A media member compared Troy Andersen to a “comic book character” during the Atlanta Falcons’ press conference Friday night following the second and third rounds of the NFL Draft.
The comment drew smiles from Falcons general manager Terry Fontenot and head coach Arthur Smith.
“I’m sure that’s a compliment, right?” Smith replied.
Another reporter chimed in, saying Andersen was like “a superhero.”
“Let’s not do that to Troy yet,” Smith said.
Hyperbole is common when people talk about Andersen. Few college football players line up at multiple positions in their careers, let alone star in different roles like Andersen did at Montana State. Andersen excelled at running back, outside linebacker and quarterback before moving to inside linebacker last season.
The Falcons drafted Andersen with the 26th pick of the second round (No. 58 overall) on Friday night. He intends to play inside linebacker, and his new team has no plans to move him. But his comic book-conjuring path at MSU played a role in Atlanta’s decision to draft him.
“He’s a rare athlete,” Smith said during Friday’s press conference. “The guy’s got great instincts, played multiple spots, he’s got great spacial awareness. Certainly his measurables are off the charts, but you don’t take guys just on measurables. The guy can play.”
Andersen was a consensus top-100 prospect by draft experts going into Friday, mostly in the 60-100 range.

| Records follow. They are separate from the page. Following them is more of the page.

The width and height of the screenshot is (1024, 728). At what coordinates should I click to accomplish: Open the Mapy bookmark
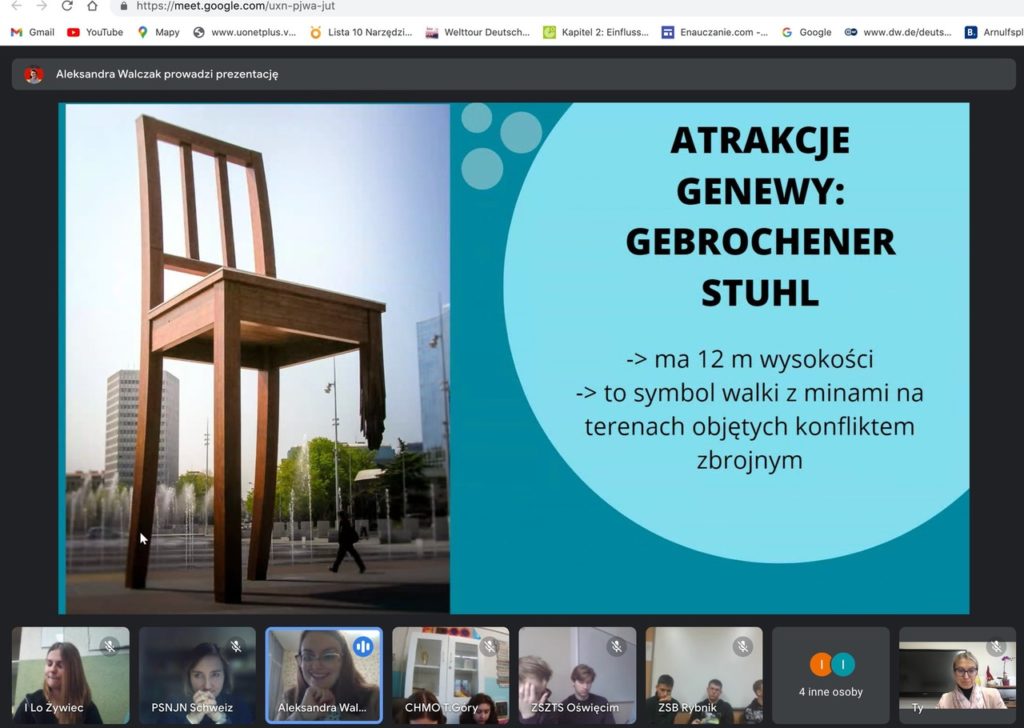(x=158, y=32)
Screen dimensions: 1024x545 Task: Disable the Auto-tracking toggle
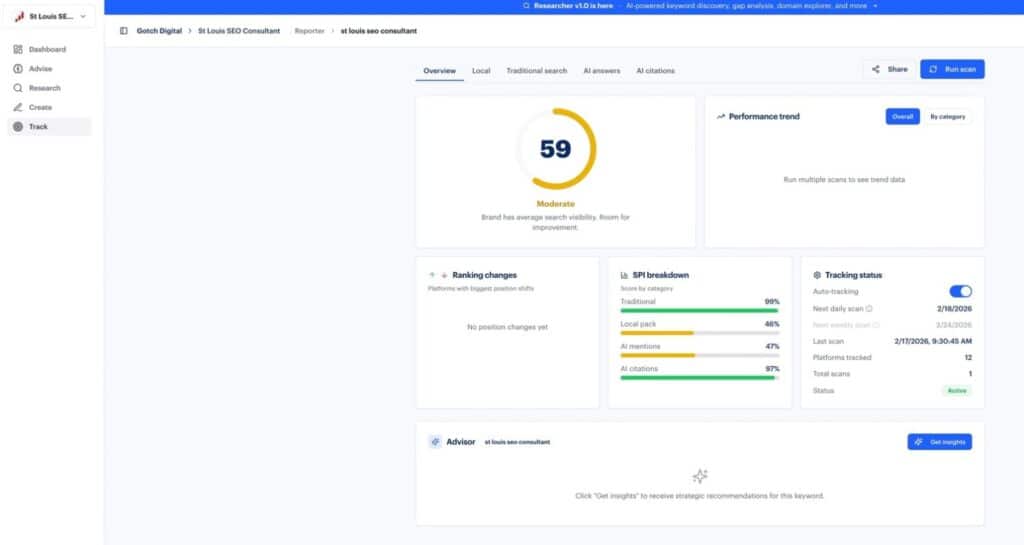coord(960,291)
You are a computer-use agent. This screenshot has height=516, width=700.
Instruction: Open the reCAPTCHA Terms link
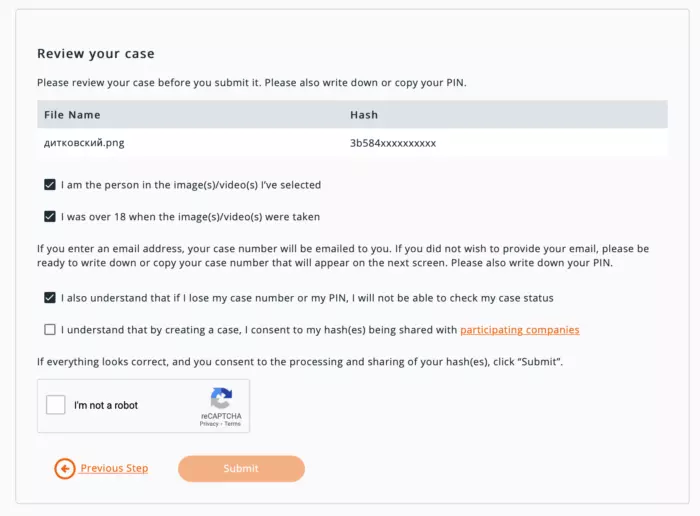click(x=232, y=424)
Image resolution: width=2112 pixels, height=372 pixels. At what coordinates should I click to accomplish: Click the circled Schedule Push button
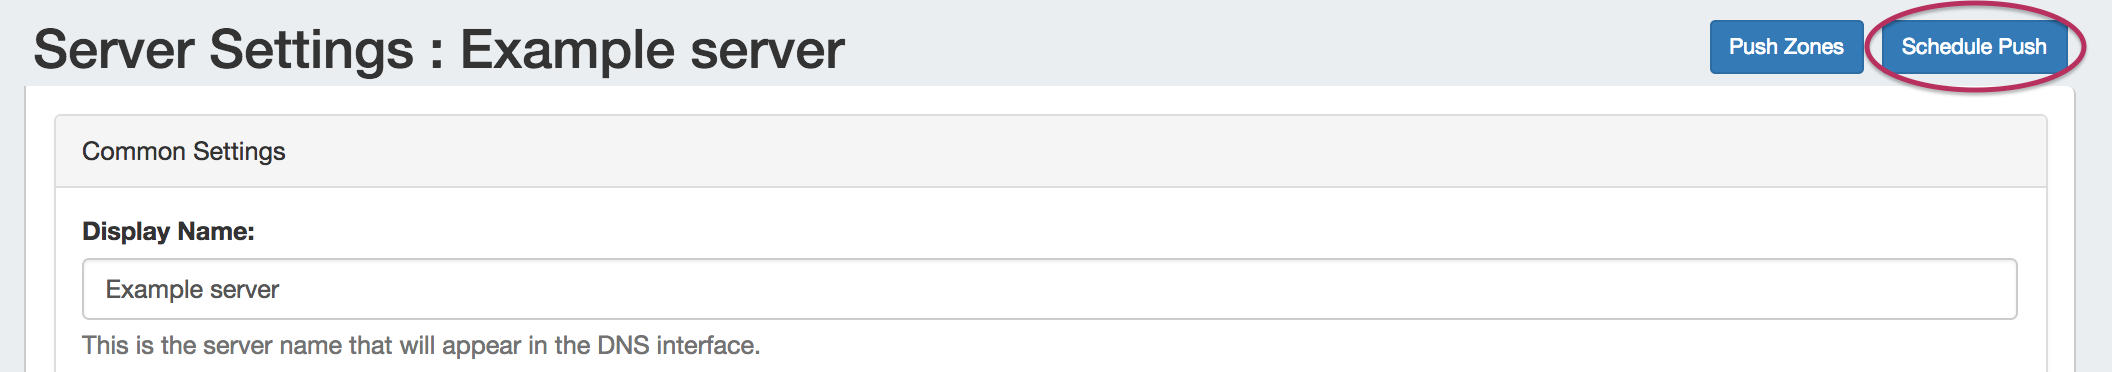coord(1974,47)
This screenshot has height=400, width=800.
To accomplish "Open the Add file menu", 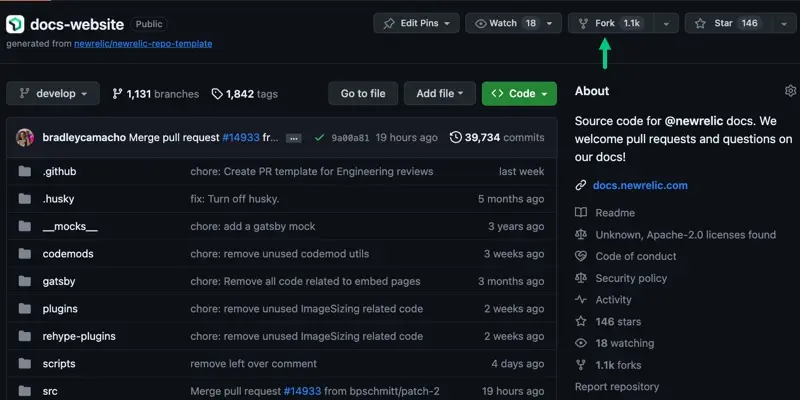I will pos(439,94).
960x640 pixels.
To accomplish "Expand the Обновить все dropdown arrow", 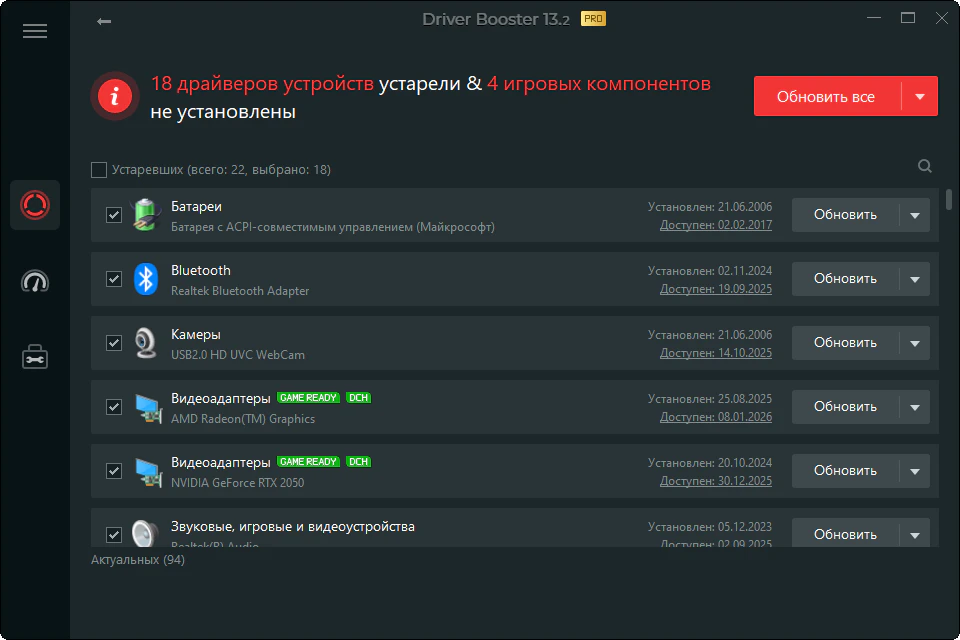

Mock drafts from ESPN and The Athletic had Andersen going to the Falcons at No. 58, so the selection was not a surprise, and almost no analysts called it a reach.
“Andersen can be a special player for Atlanta,” Pro Football Focus wrote. “He’s a freaky athlete who is still learning the position, but he has as high a ceiling as any of the off-ball linebackers in the 2022 class.”

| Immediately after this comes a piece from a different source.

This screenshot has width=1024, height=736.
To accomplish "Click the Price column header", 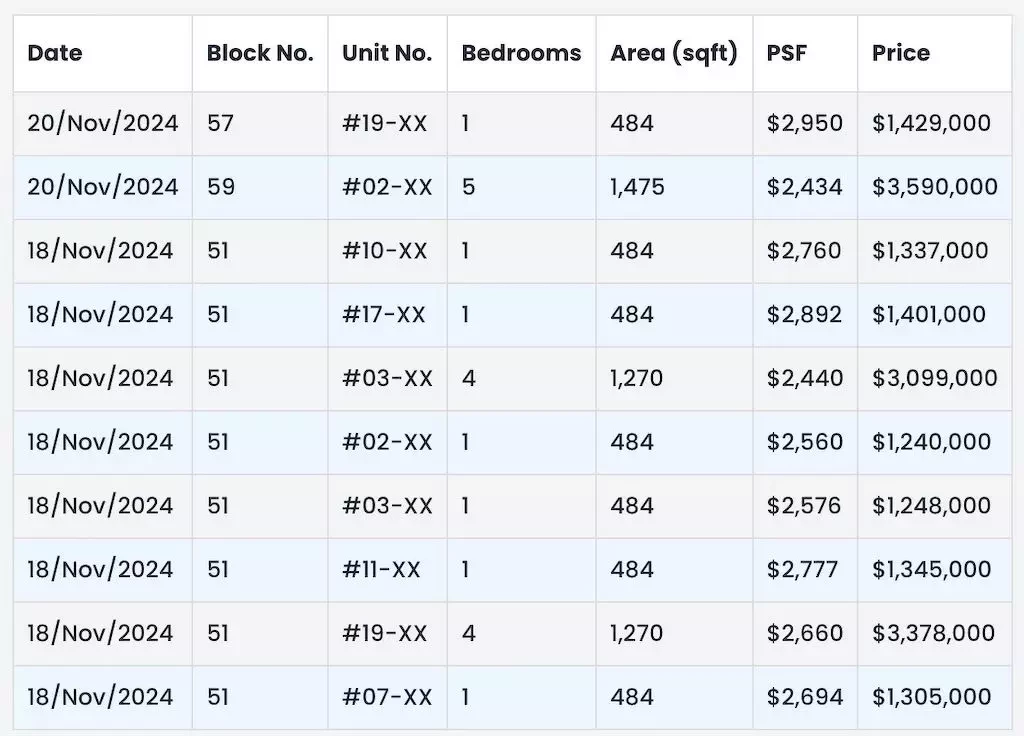I will [x=935, y=54].
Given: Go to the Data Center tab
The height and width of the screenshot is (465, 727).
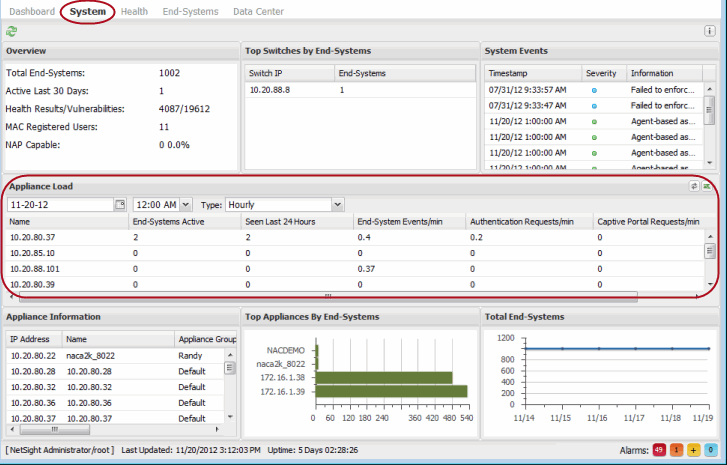Looking at the screenshot, I should (x=258, y=12).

The Score called Andersen “one of the most athletic linebacker prospects we’ve ever seen.” ESPN’s Mel Kiper Jr. wrote that Andersen and fellow Falcons second-rounder Arnold Ebiketie “could be foundational defenders.”

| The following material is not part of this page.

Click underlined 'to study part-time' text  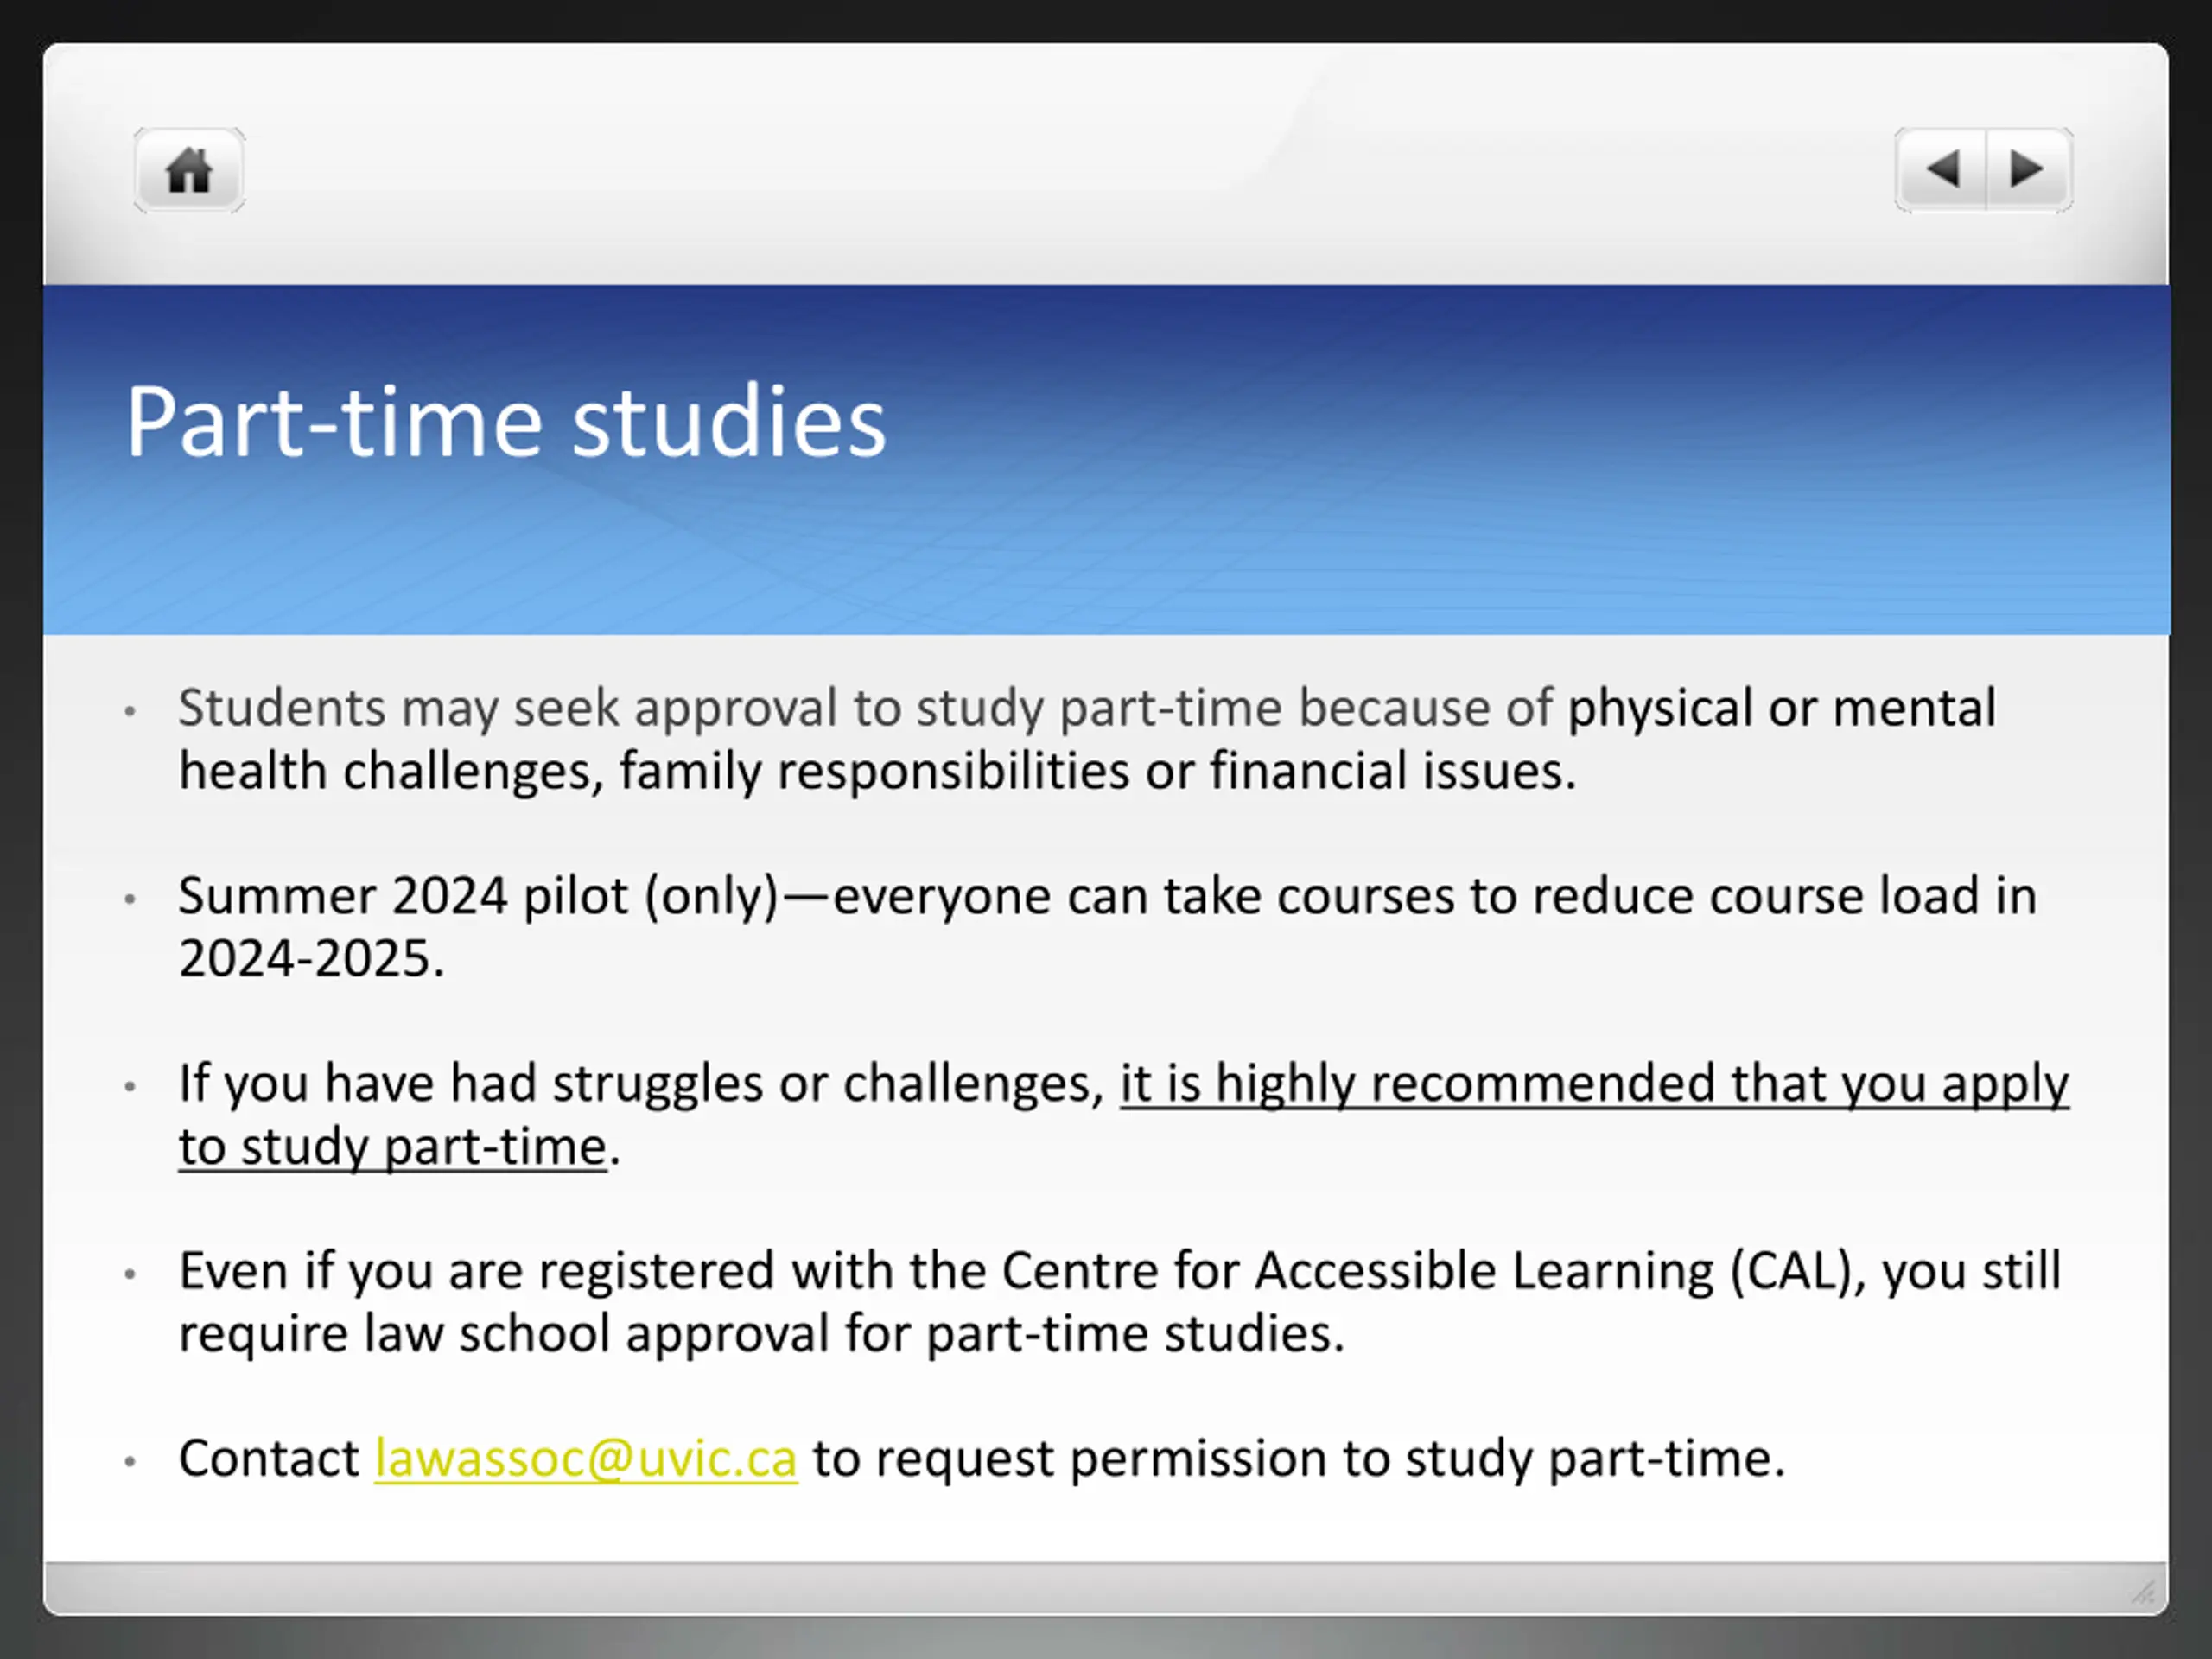pyautogui.click(x=393, y=1146)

Andersen’s ability was evident throughout his fabled MSU career. He was named Big Sky freshman of the year as a running back and outside linebacker in 2017, received all-conference and All-America honors as a quarterback a year later and collected the same accolades in 2019 (as an outside linebacker who appeared often on offense) and in 2021 (as an inside linebacker who lined up on offense for four total plays).
He received Big Sky and multiple national defensive player of the year awards last season and led the Bobcats to the Football Championship Subdivision title game.
Andersen confirmed his athleticism at the NFL combine, where he outran every linebacker with a 4.42-second 40-yard dash and posted good marks in the vertical leap (36 inches) and the broad jump (10 feet, 8 inches). At MSU’s Pro Day, he ran elite times in the 20-yard shuttle (around four seconds) and the three-cone drill (under 6.8 seconds).
“Excited about that player,” Fontenot said Friday. “Size, speed, athleticism, and he obviously has a unique background and high football IQ. The things he brings to this defense, we couldn’t be more excited” about.
In that press conference, a reporter asked Fontenot and Smith about Andersen’s role with the Falcons.
“Is he the type of player where you look at him and you’re like, ‘Oh man, there’s so much I theoretically can do with him here,’ or do you see him strictly as a linebacker?” the reporter asked.
“Why do you say ‘strictly’?” Smith responded with a smile. “Are you asking if we’re going to use him at quarterback?”
“They said that on TV,” Fontenot said to Smith.
Smith noted that Falcons running back coach Michael Pitre coached Andersen, in the same position at MSU from 2014-17.
Smith wasn’t implying that Andersen will move back to his first position with the Bobcats. He was drafted to play inside linebacker for the Falcons, who lost NFC-leading tackler Foye Oluokun in free agency. Atlanta’s current first-string middle linebackers are Rashaan Evans and Deion Jones, both of whom PFF considers replaceable.
“He’s got to go out here and prove it in the National Football League, but it gives you a lot of comfort in that you kind of know the character you’re getting,” Smith said of Andersen. “He’s got the right makeup. He’s been consistent in his life.”